START Material for this task

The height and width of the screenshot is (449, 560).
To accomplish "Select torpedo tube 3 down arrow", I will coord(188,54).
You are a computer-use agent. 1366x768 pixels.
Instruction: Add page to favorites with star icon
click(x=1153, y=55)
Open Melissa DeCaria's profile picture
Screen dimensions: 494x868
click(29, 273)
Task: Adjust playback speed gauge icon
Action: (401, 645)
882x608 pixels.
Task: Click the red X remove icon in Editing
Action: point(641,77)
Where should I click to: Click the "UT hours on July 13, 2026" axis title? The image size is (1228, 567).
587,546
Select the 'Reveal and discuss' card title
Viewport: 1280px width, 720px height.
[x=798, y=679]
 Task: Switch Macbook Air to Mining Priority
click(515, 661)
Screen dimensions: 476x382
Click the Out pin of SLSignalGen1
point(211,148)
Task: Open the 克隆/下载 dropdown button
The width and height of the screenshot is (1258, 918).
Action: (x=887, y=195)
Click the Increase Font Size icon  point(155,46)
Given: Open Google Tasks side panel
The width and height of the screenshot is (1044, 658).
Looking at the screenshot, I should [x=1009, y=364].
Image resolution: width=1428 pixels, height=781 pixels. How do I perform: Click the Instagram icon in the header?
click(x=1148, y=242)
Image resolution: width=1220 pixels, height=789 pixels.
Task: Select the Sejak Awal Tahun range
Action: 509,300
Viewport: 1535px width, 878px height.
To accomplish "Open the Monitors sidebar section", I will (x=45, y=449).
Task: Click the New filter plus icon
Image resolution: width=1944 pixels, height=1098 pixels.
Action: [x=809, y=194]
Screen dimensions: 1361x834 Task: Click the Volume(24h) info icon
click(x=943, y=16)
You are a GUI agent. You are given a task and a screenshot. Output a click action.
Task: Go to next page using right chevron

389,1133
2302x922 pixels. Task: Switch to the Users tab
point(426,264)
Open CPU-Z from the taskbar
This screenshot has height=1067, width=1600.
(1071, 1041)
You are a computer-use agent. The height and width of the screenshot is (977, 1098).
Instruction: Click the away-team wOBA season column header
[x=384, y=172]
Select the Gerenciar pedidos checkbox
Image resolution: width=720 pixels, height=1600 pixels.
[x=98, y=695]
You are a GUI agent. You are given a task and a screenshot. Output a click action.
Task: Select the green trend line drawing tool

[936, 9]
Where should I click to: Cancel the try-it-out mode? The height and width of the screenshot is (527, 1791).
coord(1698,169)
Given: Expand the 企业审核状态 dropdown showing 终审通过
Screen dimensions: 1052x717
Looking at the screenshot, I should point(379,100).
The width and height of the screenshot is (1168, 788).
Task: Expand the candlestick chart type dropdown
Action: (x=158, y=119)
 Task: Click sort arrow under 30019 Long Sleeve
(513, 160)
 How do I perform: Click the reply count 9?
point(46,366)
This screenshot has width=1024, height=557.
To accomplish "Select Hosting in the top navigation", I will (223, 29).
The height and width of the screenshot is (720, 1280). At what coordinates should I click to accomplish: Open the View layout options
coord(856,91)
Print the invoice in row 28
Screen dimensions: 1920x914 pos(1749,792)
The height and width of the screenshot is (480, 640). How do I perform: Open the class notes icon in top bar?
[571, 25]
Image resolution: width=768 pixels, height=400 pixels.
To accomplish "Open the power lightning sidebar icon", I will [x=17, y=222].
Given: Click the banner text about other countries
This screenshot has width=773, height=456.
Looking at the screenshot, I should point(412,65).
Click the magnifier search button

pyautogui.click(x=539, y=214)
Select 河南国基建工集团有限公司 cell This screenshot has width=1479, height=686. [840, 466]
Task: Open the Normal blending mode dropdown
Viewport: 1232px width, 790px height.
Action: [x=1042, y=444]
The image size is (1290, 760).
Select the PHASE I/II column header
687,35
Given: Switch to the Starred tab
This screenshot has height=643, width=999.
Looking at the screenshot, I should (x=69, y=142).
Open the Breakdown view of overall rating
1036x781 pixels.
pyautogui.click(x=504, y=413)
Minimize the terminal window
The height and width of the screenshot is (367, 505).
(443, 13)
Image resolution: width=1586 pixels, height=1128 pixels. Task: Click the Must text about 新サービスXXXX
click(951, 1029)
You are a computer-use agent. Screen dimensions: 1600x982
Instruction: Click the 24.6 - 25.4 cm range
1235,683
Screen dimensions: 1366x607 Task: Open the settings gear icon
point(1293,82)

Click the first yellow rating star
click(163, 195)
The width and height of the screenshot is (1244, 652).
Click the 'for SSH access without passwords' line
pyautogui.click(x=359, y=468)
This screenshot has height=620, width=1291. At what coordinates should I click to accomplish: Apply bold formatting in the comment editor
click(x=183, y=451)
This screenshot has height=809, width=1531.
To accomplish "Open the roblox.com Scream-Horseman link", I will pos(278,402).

END Material for this task

**Task brief**
Copy every entry exactly, leaving nothing out.

**Exercise solution**
The height and width of the screenshot is (449, 560).
To accomplish "Select torpedo tube 3 down arrow", I will coord(188,54).
You are a computer-use agent. 1366x768 pixels.
Instruction: Add page to favorites with star icon
click(x=1153, y=55)
Open Melissa DeCaria's profile picture
Screen dimensions: 494x868
click(29, 273)
Task: Adjust playback speed gauge icon
Action: (401, 645)
882x608 pixels.
Task: Click the red X remove icon in Editing
Action: point(641,77)
Where should I click to: Click the "UT hours on July 13, 2026" axis title? The image size is (1228, 567).
587,546
Select the 'Reveal and discuss' card title
Viewport: 1280px width, 720px height.
[x=798, y=679]
 Task: Switch Macbook Air to Mining Priority
click(515, 661)
Screen dimensions: 476x382
Click the Out pin of SLSignalGen1
point(211,148)
Task: Open the 克隆/下载 dropdown button
The width and height of the screenshot is (1258, 918).
Action: (x=887, y=195)
Click the Increase Font Size icon  point(155,46)
Given: Open Google Tasks side panel
The width and height of the screenshot is (1044, 658).
Looking at the screenshot, I should [x=1009, y=364].
Image resolution: width=1428 pixels, height=781 pixels. How do I perform: Click the Instagram icon in the header?
click(x=1148, y=242)
Image resolution: width=1220 pixels, height=789 pixels.
Task: Select the Sejak Awal Tahun range
Action: 509,300
Viewport: 1535px width, 878px height.
To accomplish "Open the Monitors sidebar section", I will (x=45, y=449).
Task: Click the New filter plus icon
Image resolution: width=1944 pixels, height=1098 pixels.
Action: [x=809, y=194]
Screen dimensions: 1361x834 Task: Click the Volume(24h) info icon
click(x=943, y=16)
You are a GUI agent. You are given a task and a screenshot. Output a click action.
Task: Go to next page using right chevron

389,1133
2302x922 pixels. Task: Switch to the Users tab
point(426,264)
Open CPU-Z from the taskbar
This screenshot has height=1067, width=1600.
(1071, 1041)
You are a computer-use agent. The height and width of the screenshot is (977, 1098).
Instruction: Click the away-team wOBA season column header
[x=384, y=172]
Select the Gerenciar pedidos checkbox
Image resolution: width=720 pixels, height=1600 pixels.
[x=98, y=695]
You are a GUI agent. You are given a task and a screenshot. Output a click action.
Task: Select the green trend line drawing tool

[936, 9]
Where should I click to: Cancel the try-it-out mode? The height and width of the screenshot is (527, 1791).
coord(1698,169)
Given: Expand the 企业审核状态 dropdown showing 终审通过
Screen dimensions: 1052x717
Looking at the screenshot, I should point(379,100).
The width and height of the screenshot is (1168, 788).
Task: Expand the candlestick chart type dropdown
Action: (x=158, y=119)
 Task: Click sort arrow under 30019 Long Sleeve
(513, 160)
 How do I perform: Click the reply count 9?
point(46,366)
This screenshot has width=1024, height=557.
To accomplish "Select Hosting in the top navigation", I will (223, 29).
The height and width of the screenshot is (720, 1280). At what coordinates should I click to accomplish: Open the View layout options
coord(856,91)
Print the invoice in row 28
Screen dimensions: 1920x914 pos(1749,792)
The height and width of the screenshot is (480, 640). How do I perform: Open the class notes icon in top bar?
[571, 25]
Image resolution: width=768 pixels, height=400 pixels.
To accomplish "Open the power lightning sidebar icon", I will [x=17, y=222].
Given: Click the banner text about other countries
This screenshot has width=773, height=456.
Looking at the screenshot, I should point(412,65).
Click the magnifier search button

pyautogui.click(x=539, y=214)
Select 河南国基建工集团有限公司 cell This screenshot has width=1479, height=686. [840, 466]
Task: Open the Normal blending mode dropdown
Viewport: 1232px width, 790px height.
Action: [x=1042, y=444]
The image size is (1290, 760).
Select the PHASE I/II column header
687,35
Given: Switch to the Starred tab
This screenshot has height=643, width=999.
Looking at the screenshot, I should (x=69, y=142).
Open the Breakdown view of overall rating
1036x781 pixels.
pyautogui.click(x=504, y=413)
Minimize the terminal window
The height and width of the screenshot is (367, 505).
(443, 13)
Image resolution: width=1586 pixels, height=1128 pixels. Task: Click the Must text about 新サービスXXXX
click(951, 1029)
You are a computer-use agent. Screen dimensions: 1600x982
Instruction: Click the 24.6 - 25.4 cm range
1235,683
Screen dimensions: 1366x607 Task: Open the settings gear icon
point(1293,82)

Click the first yellow rating star
click(163, 195)
The width and height of the screenshot is (1244, 652).
Click the 'for SSH access without passwords' line
pyautogui.click(x=359, y=468)
This screenshot has height=620, width=1291. At what coordinates should I click to accomplish: Apply bold formatting in the comment editor
click(x=183, y=451)
This screenshot has height=809, width=1531.
To accomplish "Open the roblox.com Scream-Horseman link", I will pos(278,402).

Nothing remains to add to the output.